What to work on:
The records that follow need to be printed exactly. Leave out each image.

Records from a collection:
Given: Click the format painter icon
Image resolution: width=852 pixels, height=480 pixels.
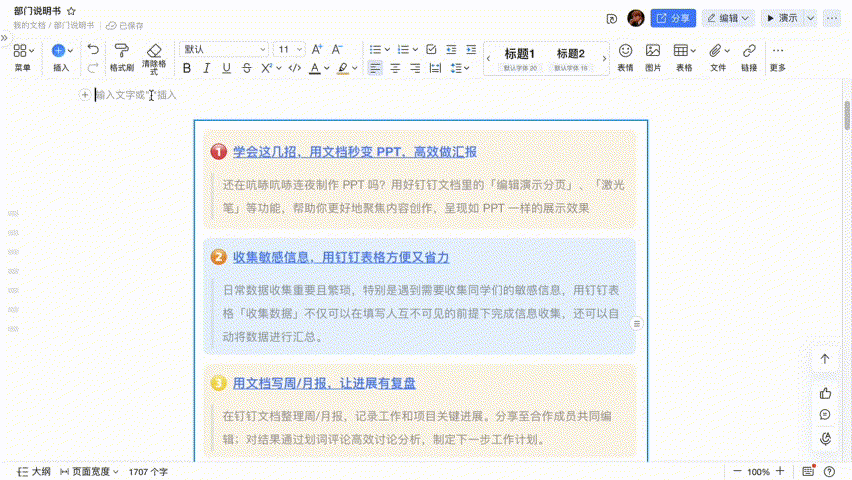Looking at the screenshot, I should [x=121, y=51].
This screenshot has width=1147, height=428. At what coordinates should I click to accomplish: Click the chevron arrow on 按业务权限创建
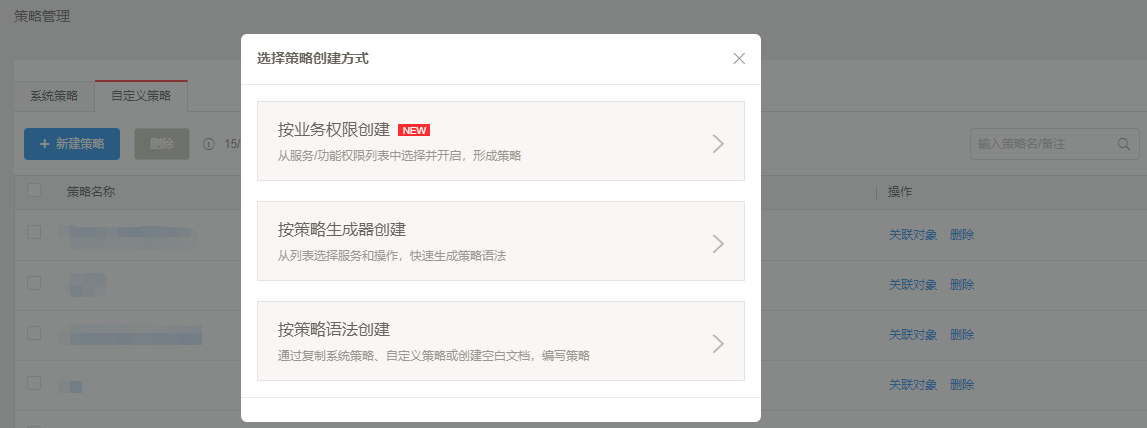(717, 143)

Written response:
Given: Click the format painter icon
Image resolution: width=852 pixels, height=480 pixels.
Looking at the screenshot, I should [x=121, y=51].
This screenshot has width=1147, height=428. At what coordinates should I click to accomplish: Click the chevron arrow on 按业务权限创建
(717, 143)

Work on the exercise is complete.